Definition
Aircraft accidents in which the wing exceeds its critical angle of attack and stops producing sufficient lift (a stall), often followed by an uncommanded rotation around the vertical axis (a spin) when the stall occurs with yaw present. These accidents typically happen at low altitude during maneuvering flight, where there is insufficient height to recover before ground impact.
Plain English
Crashes that happen when a wing stops flying because the pilot pulled the nose up too steeply, and the aircraft then drops and rotates. They are especially deadly when they happen close to the ground because there isn't time to recover.
Context Anchor
Seen in training discussions about distraction, slow flight, traffic pattern work, base-to-final turns, and any situation where attention shifts away from airspeed, bank, and aircraft control.
Derivation
In everyday use, stall can mean an engine quits or something stops moving. In aviation, stall refers to the wing losing normal lift because it is meeting the airflow at too steep an angle. Spin comes from the older everyday meaning of rotating; in aviation it means the airplane is rotating while descending after a stall.
Why Pilots Care
These events remain a leading cause of fatal general-aviation accidents and are largely preventable through stall awareness and disciplined attention management.
Grounding Statement
Picture a distracted pilot turning slowly near the runway: if the wing is pushed beyond its safe lifting angle, the airplane can drop and rotate instead of continuing the turn normally.
Intuition Check
Do not read stall here as “the engine stopped.” A wing can stall even while the engine is still producing power.
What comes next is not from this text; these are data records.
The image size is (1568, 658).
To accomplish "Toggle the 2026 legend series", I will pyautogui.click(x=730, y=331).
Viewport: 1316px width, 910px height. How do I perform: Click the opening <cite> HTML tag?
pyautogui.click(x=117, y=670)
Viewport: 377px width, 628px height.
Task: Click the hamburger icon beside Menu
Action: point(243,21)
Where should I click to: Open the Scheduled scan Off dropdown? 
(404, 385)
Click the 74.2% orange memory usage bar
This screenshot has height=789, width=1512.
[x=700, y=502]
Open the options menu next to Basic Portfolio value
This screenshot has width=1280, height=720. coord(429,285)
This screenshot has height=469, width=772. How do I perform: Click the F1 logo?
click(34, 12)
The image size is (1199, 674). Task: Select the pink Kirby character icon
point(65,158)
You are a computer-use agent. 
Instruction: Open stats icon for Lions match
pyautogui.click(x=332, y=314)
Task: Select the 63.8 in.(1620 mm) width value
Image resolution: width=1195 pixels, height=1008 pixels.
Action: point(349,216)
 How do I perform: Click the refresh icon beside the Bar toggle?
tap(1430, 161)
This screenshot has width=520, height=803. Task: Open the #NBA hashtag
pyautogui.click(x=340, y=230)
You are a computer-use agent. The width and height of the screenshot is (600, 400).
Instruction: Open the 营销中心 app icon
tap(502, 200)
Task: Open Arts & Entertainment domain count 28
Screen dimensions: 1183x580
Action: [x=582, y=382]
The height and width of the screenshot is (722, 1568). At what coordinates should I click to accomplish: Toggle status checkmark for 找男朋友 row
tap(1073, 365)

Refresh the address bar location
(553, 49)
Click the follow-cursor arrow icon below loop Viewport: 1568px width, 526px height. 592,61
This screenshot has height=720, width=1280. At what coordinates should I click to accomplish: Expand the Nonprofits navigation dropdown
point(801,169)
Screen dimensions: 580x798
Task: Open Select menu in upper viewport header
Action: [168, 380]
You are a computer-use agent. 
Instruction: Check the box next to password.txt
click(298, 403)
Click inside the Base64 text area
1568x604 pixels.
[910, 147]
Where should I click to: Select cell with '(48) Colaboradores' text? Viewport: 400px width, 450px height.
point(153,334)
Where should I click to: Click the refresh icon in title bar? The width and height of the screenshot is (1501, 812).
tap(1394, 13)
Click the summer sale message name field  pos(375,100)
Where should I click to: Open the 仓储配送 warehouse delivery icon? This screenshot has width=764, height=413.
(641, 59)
Do not read spin as just “a turn.” A spin is an uncontrolled rotating descent after a stall.
Example Sentence 1
The instructor introduced distractions during pattern work to help the student build the habit of monitoring airspeed and bank angle, since stall/spin accidents often happen on the base-to-final turn.
Example Sentence 2
The instructor used stall/spin accidents as an example of why a pilot must never let attention wander while flying the traffic pattern.